Member of the Finnish Parliament for Pirkanmaa

Personal details
- Born: 1 May 1994 (age 32) Tampere, Finland
- Party: Green League
- Children: 1

= Iiris Suomela =

Finnish politician (born 1994)

Iiris Suomela (born 1 May 1994) is a Finnish politician who formerly served in the Parliament of Finland for the Green League at the Pirkanmaa constituency. She was a member of the Grand Committee and the Finance Committee. She has also formerly been vice chairperson for Tampere city council, and a Member of the Board of Directors of University of Tampere.

While the elected temporarily leader of the Green League, Maria Ohisalo, was on parental leave during first half of 2022, Suomela was the acting chairperson of the party. Suomela led the party into country's first county elections in January 2022, in which the Green League was among the biggest losers, as health and social care tend to be topics that do not attract younger voters who make up a major part of Green League's supporters.

== Early life and education ==
Suomela was born in Tampere. She did her International Baccaulerate in Atlantic College, which is located in Wales and is part of the United World Colleges network. Soon after, she started her master's degree studies in sociology in University of Tampere.

== Political career ==
Suomela is an environmentalist and human rights advocate. She was one of two founders of the Suostumus2018 campaign whose goal was to rewrite the Finnish penal code regarding sexual assault so that lack of consent would be sufficient to convict an assaulter (whereas previously there had to be e.g. a threat of violence). The parliament approved the law in its new form in June 2022.

Suomela was elected Member of Parliament in the 2019 parliamentary elections from the Pirkanmaa constituency with 4,873 votes.

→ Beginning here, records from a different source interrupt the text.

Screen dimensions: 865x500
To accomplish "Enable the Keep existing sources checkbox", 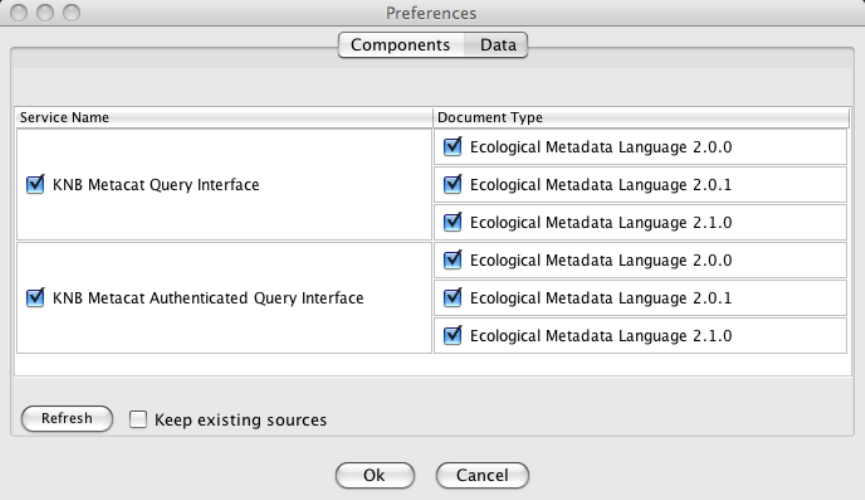I will coord(139,419).
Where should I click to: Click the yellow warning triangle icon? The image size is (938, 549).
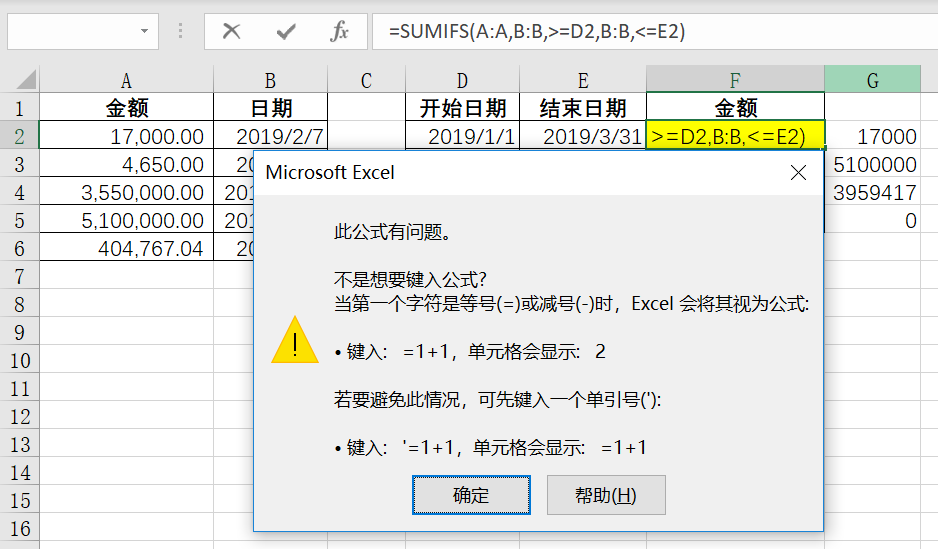click(x=295, y=340)
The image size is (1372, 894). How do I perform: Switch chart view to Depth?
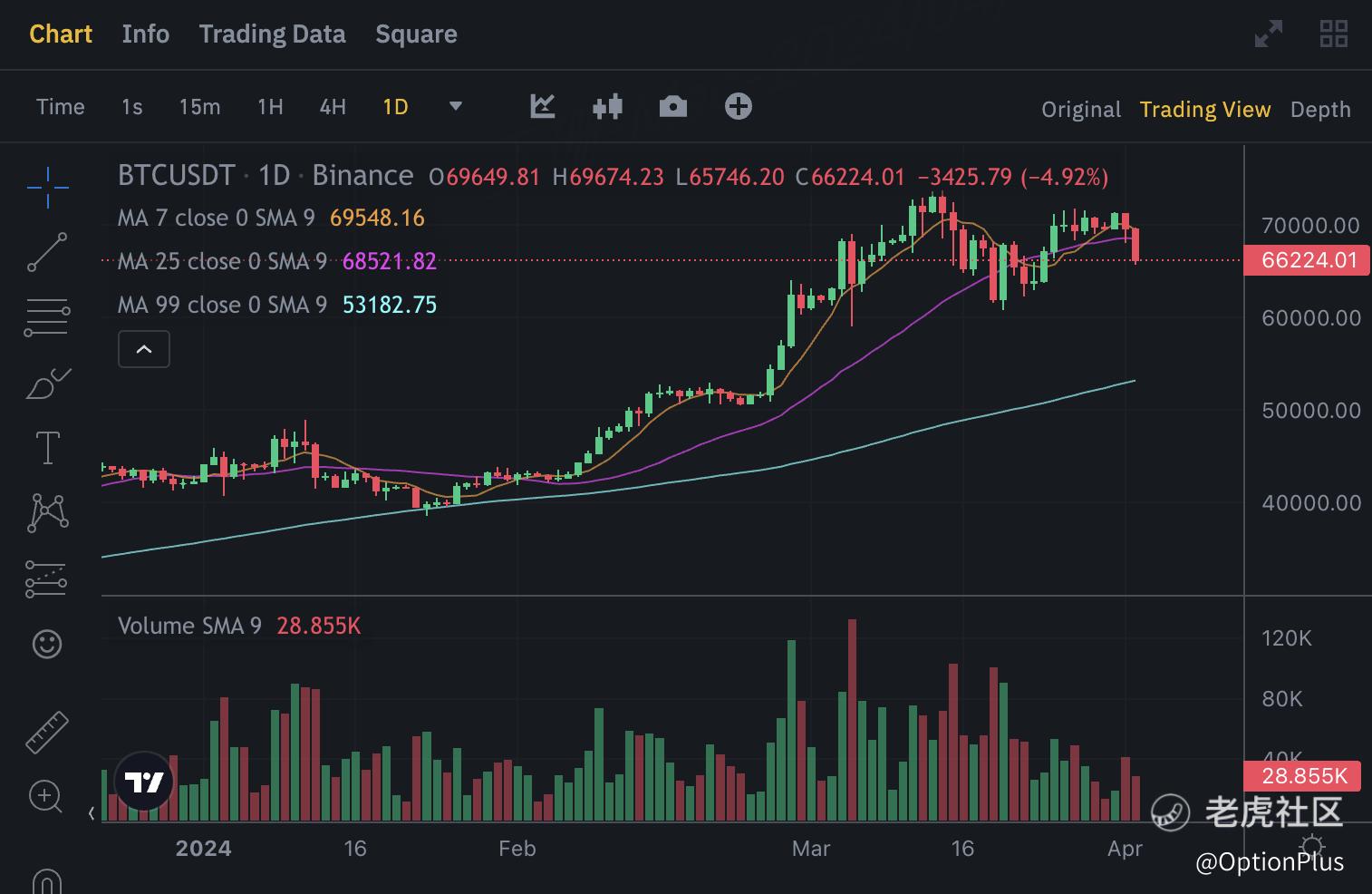1320,110
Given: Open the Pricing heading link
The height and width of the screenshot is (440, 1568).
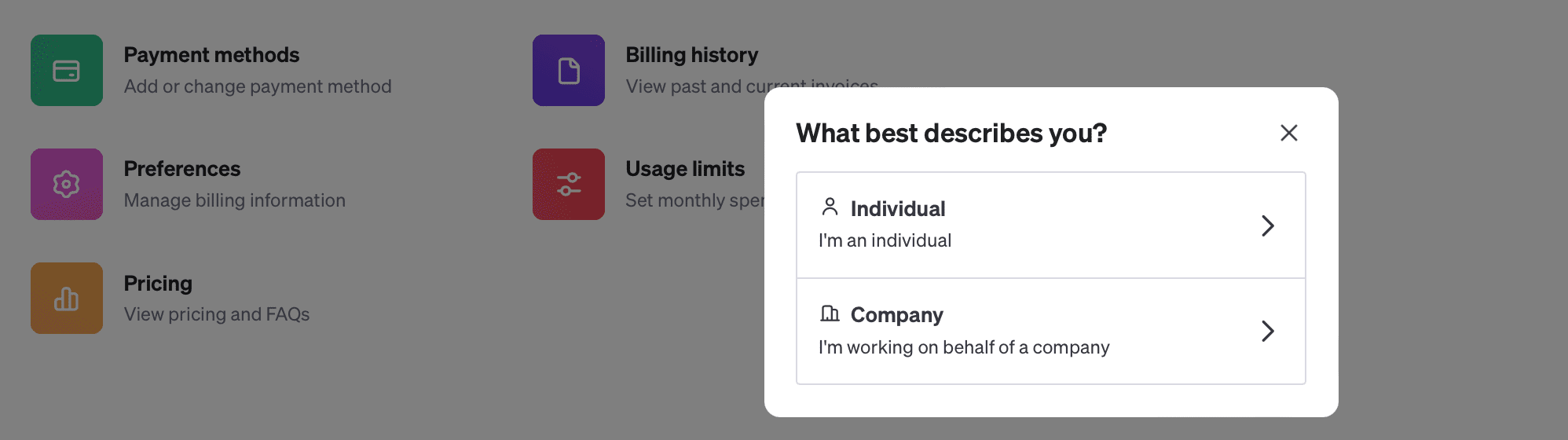Looking at the screenshot, I should tap(158, 284).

In the same year, Suomela was also a candidate for the European Parliament but was not elected.

In the parliamentary election 2023, Suomela failed to get reelected but said she's planning to run in the next election. After her mandate as an MP expired, she resumed her studies at the University of Tampere.

== Personal life and family ==
Suomela's partner is entrepreneur and former politician Matti Parpala. They had a child in November 2020.